Le danger existe d’un basculement de la CGT vers une ligne de pente CGT-CFDT. La négociation de la représentativité a aussi pour fonction de sélectionner,
in fine, le nombre des confédérations. Tout est fait pour entraver le développement du « nouveau », hors des grosses structures. Ce qui est une atteinte à la liberté syndicale
élémentaire, scandaleuse lorsqu’il s’agit de construire du collectif dans les petites entreprises, « oubliées » de la négociation.

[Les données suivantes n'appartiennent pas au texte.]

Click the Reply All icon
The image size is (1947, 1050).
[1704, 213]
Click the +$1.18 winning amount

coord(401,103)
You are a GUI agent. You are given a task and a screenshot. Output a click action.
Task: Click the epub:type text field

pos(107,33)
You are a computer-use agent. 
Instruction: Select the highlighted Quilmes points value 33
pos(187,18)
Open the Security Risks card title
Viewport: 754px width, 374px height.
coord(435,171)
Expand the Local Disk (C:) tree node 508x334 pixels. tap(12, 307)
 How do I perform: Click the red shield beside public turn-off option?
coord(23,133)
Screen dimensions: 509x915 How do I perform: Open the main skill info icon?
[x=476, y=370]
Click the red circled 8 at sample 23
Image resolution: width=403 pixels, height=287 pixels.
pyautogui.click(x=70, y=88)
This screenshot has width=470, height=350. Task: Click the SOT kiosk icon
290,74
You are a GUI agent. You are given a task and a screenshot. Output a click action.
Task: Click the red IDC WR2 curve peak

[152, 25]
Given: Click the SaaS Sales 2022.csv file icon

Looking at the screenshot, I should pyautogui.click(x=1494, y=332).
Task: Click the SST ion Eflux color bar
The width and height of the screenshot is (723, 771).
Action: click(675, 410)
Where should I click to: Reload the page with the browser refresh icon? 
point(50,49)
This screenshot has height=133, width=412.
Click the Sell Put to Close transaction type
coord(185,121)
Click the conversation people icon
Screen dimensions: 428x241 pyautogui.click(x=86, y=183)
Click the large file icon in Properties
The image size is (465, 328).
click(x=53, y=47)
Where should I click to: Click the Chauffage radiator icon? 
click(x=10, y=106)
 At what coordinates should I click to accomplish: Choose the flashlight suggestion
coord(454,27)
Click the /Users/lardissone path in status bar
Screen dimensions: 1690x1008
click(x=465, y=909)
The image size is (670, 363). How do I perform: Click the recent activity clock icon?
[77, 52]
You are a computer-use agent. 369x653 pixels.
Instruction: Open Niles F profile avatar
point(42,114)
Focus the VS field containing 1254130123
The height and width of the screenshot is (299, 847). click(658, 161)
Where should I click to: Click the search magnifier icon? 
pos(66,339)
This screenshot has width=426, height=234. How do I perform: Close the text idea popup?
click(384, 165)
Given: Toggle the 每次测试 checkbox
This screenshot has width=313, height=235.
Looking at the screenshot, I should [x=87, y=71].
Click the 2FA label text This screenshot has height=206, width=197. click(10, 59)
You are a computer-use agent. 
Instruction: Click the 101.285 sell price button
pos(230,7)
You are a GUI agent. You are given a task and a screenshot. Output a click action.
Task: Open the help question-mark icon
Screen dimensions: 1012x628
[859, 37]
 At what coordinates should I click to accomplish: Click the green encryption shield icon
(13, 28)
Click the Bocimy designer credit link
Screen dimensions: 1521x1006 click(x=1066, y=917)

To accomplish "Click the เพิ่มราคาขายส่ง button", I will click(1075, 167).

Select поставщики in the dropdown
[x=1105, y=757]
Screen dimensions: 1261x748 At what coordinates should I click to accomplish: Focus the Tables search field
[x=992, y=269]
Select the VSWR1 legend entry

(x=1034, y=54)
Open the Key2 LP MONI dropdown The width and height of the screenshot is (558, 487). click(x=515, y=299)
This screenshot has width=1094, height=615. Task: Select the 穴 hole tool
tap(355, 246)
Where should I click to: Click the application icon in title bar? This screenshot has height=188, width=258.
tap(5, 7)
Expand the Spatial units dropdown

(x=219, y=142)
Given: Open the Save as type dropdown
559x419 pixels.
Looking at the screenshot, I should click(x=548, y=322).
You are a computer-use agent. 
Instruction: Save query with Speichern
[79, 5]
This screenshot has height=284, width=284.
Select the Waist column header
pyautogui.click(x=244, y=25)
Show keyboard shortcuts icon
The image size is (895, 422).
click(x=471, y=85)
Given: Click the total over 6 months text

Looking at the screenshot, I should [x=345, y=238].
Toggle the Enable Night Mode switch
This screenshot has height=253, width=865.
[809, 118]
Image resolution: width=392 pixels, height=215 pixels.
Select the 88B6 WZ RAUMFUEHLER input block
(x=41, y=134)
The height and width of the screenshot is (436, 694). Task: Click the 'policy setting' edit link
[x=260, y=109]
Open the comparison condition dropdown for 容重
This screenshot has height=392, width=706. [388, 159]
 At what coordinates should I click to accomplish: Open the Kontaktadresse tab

Rassembler les expériences
Mais si une droite syndicale cherche à se fédérer, la gauche syndicale ne doit pas rester les deux pieds dans le même soulier. On compte aujourd’hui cinq
confédérations et trois regroupements nationaux. Il n’y a pourtant pas huit stratégies en concurrence dans les luttes. Pas plus d’ailleurs que dans la vie politique à gauche, où les clivages
partagent ceux qui s’adaptent et ceux qui s’opposent et résistent. Dans les luttes concrètes, très souvent, se retrouvent du même côté les syndicats CGT, FSU, Solidaires, et souvent aussi FO.
Voire au-delà, lorsque le rapport de force est grand (CPE). Il est donc aujourd’hui urgent, encore plus qu’après 1995, de rassembler ce syndicalisme de résistance, à la fois sur le terrain, mais
aussi en structuration nationale, ce que l’article de Rouge du 22 mai esquisse à peine. On ne résiste pas au sarkozysme par des fronts syndicaux à la base. Il faut viser une perspective
nationale.
D’ores et déjà, dans la fonction publique notamment, des équipes syndicales, y compris nationalement, ont pris l’habitude de converger (appel CGT, FSU,
Solidaires pour le 10 juin contre la RGPP). Bernard Thibault a voulu couper court à de telles idées, en déclarant péremptoirement (Le Monde) qu’il n’existait aucun projet en ce sens. À
notre connaissance, cette affirmation n’a pas été débattue dans la CGT, pas plus que les jugements à l’emporte-pièce sur les débats internes de la FSU (traversée de « trois
courants ») ou de Solidaires (« jaloux de la CGT »). La direction de la CGT veut refermer bureaucratiquement la porte d’entrée du syndicalisme autour de deux ou trois
« grands ».
Mais toute la situation et la nouvelle donne mondiale nécessitent la refondation d’une nouvelle confédération unitaire de lutte (ou d’un regroupement
interprofessionnel), rassemblant les expériences syndicales éparpillées, en commençant par la structuration permanente d’espaces de débats et d’actions partout où les pratiques le permettent,
déjà dans les faits. L’année 2008 peut être aussi l’année zéro de cette refondation, à moins de laisser les reculs s’ajouter aux reculs.